<<<<
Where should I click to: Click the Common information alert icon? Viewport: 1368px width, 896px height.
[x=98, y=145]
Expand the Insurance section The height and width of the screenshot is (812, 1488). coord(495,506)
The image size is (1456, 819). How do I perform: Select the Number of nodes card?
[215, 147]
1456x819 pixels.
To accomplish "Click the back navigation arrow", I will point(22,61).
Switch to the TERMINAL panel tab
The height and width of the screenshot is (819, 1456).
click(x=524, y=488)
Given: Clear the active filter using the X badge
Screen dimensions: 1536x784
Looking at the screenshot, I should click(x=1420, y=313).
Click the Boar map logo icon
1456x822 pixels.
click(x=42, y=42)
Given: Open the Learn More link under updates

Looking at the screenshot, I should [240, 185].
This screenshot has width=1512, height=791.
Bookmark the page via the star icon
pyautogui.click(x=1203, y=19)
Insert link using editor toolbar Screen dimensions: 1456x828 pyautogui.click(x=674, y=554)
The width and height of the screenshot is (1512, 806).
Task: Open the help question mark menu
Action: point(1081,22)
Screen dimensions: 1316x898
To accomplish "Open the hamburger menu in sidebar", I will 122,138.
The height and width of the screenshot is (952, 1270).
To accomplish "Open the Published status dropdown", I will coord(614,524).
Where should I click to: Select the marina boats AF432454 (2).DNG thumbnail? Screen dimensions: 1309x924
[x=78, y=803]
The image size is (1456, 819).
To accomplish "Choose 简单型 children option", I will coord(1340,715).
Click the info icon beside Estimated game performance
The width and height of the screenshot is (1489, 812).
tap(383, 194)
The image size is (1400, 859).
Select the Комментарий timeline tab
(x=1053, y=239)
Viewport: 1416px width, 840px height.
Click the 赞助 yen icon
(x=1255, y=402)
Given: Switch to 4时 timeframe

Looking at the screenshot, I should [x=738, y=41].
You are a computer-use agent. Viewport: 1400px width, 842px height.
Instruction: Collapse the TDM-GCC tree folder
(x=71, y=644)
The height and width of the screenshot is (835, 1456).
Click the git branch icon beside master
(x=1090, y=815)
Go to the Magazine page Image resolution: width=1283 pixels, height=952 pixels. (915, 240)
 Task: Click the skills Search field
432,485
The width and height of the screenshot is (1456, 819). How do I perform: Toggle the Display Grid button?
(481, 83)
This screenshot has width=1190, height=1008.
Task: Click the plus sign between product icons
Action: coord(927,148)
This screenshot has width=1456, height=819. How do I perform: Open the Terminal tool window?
>>>>
WORK TASK: What is needed is an exact transcription of every record above.

TASK ANSWER:
Where should I click to: Click the Common information alert icon? Viewport: 1368px width, 896px height.
[x=98, y=145]
Expand the Insurance section The height and width of the screenshot is (812, 1488). coord(495,506)
The image size is (1456, 819). How do I perform: Select the Number of nodes card?
[215, 147]
1456x819 pixels.
To accomplish "Click the back navigation arrow", I will point(22,61).
Switch to the TERMINAL panel tab
The height and width of the screenshot is (819, 1456).
click(x=524, y=488)
Given: Clear the active filter using the X badge
Screen dimensions: 1536x784
Looking at the screenshot, I should click(x=1420, y=313).
Click the Boar map logo icon
1456x822 pixels.
click(x=42, y=42)
Given: Open the Learn More link under updates

Looking at the screenshot, I should [240, 185].
This screenshot has width=1512, height=791.
Bookmark the page via the star icon
pyautogui.click(x=1203, y=19)
Insert link using editor toolbar Screen dimensions: 1456x828 pyautogui.click(x=674, y=554)
The width and height of the screenshot is (1512, 806).
Task: Open the help question mark menu
Action: point(1081,22)
Screen dimensions: 1316x898
To accomplish "Open the hamburger menu in sidebar", I will 122,138.
The height and width of the screenshot is (952, 1270).
To accomplish "Open the Published status dropdown", I will coord(614,524).
Where should I click to: Select the marina boats AF432454 (2).DNG thumbnail? Screen dimensions: 1309x924
[x=78, y=803]
The image size is (1456, 819).
To accomplish "Choose 简单型 children option", I will coord(1340,715).
Click the info icon beside Estimated game performance
The width and height of the screenshot is (1489, 812).
tap(383, 194)
The image size is (1400, 859).
Select the Комментарий timeline tab
(x=1053, y=239)
Viewport: 1416px width, 840px height.
Click the 赞助 yen icon
(x=1255, y=402)
Given: Switch to 4时 timeframe

Looking at the screenshot, I should [x=738, y=41].
You are a computer-use agent. Viewport: 1400px width, 842px height.
Instruction: Collapse the TDM-GCC tree folder
(x=71, y=644)
The height and width of the screenshot is (835, 1456).
Click the git branch icon beside master
(x=1090, y=815)
Go to the Magazine page Image resolution: width=1283 pixels, height=952 pixels. (915, 240)
 Task: Click the skills Search field
432,485
The width and height of the screenshot is (1456, 819). How do I perform: Toggle the Display Grid button?
(481, 83)
This screenshot has width=1190, height=1008.
Task: Click the plus sign between product icons
Action: coord(927,148)
This screenshot has width=1456, height=819. How do I perform: Open the Terminal tool window?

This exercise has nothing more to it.